Dorati's Tchaikovsky Symphonies (Nos 1 to 6, all with the LSO, plus fill- ups - 475 6261, five discs oooo9) place the balletic element well to the fore, the overall approach taut, transparent and dignified. The Fourth and Fifth symphonies cut to the chase with freshness and candour, whereas the First Symphony opens with a fairytale sense of anticipation, the rest of the performance both exhilarating and lyrical.

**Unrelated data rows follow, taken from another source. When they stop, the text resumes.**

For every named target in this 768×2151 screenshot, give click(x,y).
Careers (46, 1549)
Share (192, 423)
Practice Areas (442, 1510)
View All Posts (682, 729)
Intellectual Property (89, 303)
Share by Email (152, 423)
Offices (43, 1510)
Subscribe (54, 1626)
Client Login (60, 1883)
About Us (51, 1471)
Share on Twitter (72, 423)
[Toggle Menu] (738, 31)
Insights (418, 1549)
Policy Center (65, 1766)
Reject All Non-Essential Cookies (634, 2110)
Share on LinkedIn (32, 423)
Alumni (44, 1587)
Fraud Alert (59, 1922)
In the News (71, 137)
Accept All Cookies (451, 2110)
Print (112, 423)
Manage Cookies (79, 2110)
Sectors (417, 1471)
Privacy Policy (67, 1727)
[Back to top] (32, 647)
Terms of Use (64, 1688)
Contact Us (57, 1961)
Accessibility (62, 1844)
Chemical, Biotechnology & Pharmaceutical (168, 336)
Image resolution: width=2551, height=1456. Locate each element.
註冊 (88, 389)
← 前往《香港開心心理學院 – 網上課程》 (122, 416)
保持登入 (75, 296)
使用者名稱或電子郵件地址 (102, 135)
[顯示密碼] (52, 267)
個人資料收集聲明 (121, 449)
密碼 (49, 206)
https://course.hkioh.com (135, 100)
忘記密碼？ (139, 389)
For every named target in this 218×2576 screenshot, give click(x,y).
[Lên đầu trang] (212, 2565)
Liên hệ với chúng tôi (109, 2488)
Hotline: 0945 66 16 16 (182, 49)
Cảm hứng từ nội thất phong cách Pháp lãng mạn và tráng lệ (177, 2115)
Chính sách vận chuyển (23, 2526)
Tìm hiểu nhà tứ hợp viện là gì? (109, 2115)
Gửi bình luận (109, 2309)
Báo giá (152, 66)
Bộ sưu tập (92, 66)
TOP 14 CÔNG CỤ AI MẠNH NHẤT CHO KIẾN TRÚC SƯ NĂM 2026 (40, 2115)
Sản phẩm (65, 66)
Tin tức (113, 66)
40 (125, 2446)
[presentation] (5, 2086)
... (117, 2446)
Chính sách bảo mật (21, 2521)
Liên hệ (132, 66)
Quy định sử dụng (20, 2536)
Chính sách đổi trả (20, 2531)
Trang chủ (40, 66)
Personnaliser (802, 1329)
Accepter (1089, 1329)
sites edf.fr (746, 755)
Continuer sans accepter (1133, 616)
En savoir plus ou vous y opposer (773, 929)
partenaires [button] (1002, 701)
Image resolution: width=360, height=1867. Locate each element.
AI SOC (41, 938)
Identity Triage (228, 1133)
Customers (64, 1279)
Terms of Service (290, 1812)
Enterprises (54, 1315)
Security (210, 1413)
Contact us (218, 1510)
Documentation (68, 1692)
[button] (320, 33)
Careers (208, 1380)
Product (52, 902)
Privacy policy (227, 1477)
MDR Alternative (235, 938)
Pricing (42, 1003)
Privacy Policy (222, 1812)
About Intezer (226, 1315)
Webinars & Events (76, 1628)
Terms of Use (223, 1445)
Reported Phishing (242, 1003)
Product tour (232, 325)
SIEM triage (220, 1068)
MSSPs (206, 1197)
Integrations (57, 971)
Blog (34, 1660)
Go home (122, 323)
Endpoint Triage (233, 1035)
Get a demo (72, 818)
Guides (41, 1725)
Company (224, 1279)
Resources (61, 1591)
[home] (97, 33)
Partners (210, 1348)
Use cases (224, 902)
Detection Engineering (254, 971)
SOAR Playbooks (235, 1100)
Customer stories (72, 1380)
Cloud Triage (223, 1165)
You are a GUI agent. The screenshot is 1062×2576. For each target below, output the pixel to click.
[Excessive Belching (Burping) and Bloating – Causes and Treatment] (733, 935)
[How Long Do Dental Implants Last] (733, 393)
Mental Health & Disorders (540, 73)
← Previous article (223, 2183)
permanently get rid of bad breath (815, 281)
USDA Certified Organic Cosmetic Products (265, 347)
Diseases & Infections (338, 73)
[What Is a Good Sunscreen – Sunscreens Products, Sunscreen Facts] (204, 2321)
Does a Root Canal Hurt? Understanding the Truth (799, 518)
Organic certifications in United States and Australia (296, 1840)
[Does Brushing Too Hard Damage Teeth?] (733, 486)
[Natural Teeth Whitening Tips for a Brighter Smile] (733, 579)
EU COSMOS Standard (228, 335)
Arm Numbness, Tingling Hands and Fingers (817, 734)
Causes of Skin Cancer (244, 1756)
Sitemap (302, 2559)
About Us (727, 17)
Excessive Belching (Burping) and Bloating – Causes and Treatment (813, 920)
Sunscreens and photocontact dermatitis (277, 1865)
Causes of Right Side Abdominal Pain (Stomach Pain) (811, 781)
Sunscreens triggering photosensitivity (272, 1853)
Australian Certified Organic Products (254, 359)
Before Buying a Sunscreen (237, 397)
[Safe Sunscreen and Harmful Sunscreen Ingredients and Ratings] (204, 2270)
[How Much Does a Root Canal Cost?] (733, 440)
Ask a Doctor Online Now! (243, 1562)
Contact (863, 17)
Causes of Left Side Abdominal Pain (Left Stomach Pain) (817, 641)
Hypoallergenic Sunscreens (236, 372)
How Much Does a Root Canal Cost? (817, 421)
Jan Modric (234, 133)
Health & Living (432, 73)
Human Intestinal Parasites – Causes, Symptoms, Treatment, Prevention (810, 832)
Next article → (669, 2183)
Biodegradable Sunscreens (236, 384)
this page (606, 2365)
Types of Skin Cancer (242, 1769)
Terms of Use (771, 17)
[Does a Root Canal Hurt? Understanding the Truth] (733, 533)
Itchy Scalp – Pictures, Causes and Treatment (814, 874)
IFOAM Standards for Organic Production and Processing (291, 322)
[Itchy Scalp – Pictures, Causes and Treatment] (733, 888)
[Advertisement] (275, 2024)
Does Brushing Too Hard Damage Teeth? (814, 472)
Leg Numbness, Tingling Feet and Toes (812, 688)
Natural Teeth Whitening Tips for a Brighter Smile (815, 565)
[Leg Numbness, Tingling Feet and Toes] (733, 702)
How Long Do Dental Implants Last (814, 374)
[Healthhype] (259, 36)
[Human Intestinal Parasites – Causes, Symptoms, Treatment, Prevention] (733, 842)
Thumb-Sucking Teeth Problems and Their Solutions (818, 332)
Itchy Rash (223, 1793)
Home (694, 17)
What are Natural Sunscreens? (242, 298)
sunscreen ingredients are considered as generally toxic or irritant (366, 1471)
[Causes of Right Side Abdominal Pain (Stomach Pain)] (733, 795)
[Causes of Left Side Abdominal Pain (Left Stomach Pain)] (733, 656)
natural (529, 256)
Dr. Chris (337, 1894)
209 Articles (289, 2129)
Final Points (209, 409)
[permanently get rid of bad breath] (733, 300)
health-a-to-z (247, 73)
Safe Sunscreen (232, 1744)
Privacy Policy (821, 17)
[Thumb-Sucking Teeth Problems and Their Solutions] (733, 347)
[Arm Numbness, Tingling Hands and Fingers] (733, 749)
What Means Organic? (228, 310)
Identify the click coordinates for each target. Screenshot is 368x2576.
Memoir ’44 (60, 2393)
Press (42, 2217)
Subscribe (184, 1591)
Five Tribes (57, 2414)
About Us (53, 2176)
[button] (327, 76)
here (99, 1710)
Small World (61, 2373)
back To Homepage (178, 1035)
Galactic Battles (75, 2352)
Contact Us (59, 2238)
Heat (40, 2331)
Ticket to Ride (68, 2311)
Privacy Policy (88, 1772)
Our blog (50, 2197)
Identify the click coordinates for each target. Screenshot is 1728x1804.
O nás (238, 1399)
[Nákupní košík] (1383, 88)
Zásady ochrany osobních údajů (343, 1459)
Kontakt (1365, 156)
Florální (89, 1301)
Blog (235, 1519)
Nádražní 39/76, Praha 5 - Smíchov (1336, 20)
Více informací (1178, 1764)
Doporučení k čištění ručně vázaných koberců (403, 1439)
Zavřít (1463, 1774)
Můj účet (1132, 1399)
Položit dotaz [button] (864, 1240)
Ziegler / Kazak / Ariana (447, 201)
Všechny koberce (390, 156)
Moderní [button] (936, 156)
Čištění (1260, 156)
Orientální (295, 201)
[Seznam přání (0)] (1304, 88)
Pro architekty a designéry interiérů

Mercury also showcased the talents of the Detroit Symphony under its disciplinarian rostrum chief at the time, Paul Paray. This programme of orchestral works by Chabrier (SACD 475 6183 ooooo) combines boldness with elegance, the playing always crisp and light. Try the Suite Pastorale, with its tiptoe "Idylle", or the Bourree fantasque, orchestrated by Felix Mottl, so French in colour and sentiment, busily dancing one moment, lost in reverie the next.

If Paray's Chabrier appeals, you can follow it up with French Orchestral Music (475 6268, five discs ooooo). The programme ranges from Paray's Mass for the 500th Anniversary of the Death of Joan of Arc, to Saint- Saens' Third Symphony, Chausson's Symphony in B Flat, through to music by Ravel and a host of frothy overtures. The performances are clean and energetic, and the recordings vividly fulfill the label's appetising promise of "Living Presence".